Entfernt man preußische Denkmäler, schwubs ist die Kolonialzeit nicht mehr existent.
Entfernt man Worte wie N***r, N***rkuss, Zigeunersoße, Mohr o.ä. aus der Sprache, schwubs gibt es keinen Rassismus mehr und entfernt man das Militär, schwubs sind die Kriege verschwunden. Und so weiter und so weiter und so weiter...
Versteht mich nicht falsch, wenn all das funktionieren würde, wäre ich sofort dabei, aber das tut es nicht. Nur wenn ich mich aktiv mit der Geschichte, dem Rassismus oder Kriegen auseinander setzen, nur dann kann ich etwas verändern und nur dann kann ich meiner Verpflichtung/Verantwortung nachkommen und verhindern, dass sich etwas schlechtes wiederholt. Dafür muss die Geschichte aber präsent bleiben und darf nicht verschwinden.

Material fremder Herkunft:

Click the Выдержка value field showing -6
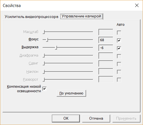Viewport: 143px width, 125px height. [106, 48]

Und im Fall des Großen Zapfenstreichs heißt das, wir müssen das große Ganze sehen und dürfen nicht nur die 12 finsteren Jahre sehen. Denn sind wir ehrlich. Nicht die glänzenden Helme und der Fackelschein haben den Völkermord verursacht, sondern Menschen mit falschen und perversen Lebenseinstellungen, die von Angst, Hass, Neid und Missgunst getrieben waren. Und genau diese Strömungen gibt es heute auch, leider viel zu viele. Aber das liegt nicht an den Fackelträgern einer parlamentarischen Armee und Spielmannszug Melodien. Sondern an uns allen. Warum? Weil wir es nicht verhindern, weil wir nicht entschlossen genug dagegen ankämpfen.
Also...nicht der Große Zapfenstreich ist das Problem und auch nicht die Uniformen, Helme oder Fackeln...das Problem ist, dass viele zu kurzsichtig, zu oberflächlich oder zu einfach strukturiert an diese Betrachtung herantreten.
Lasst uns doch lieber den rechten Strömungen, der Angst, dem Hass, dem Neid und der Missgunst entgegen wirken.
Und lassen wir den Großen Zapfenstreichs das sein, was er ist, die größte Ehrbezeugung, die die Bundeswehr als parlamentarische Armee einer grundsoliden Demokratie (neben dem Begräbnis mit militärischen Ehren) erweisen kann.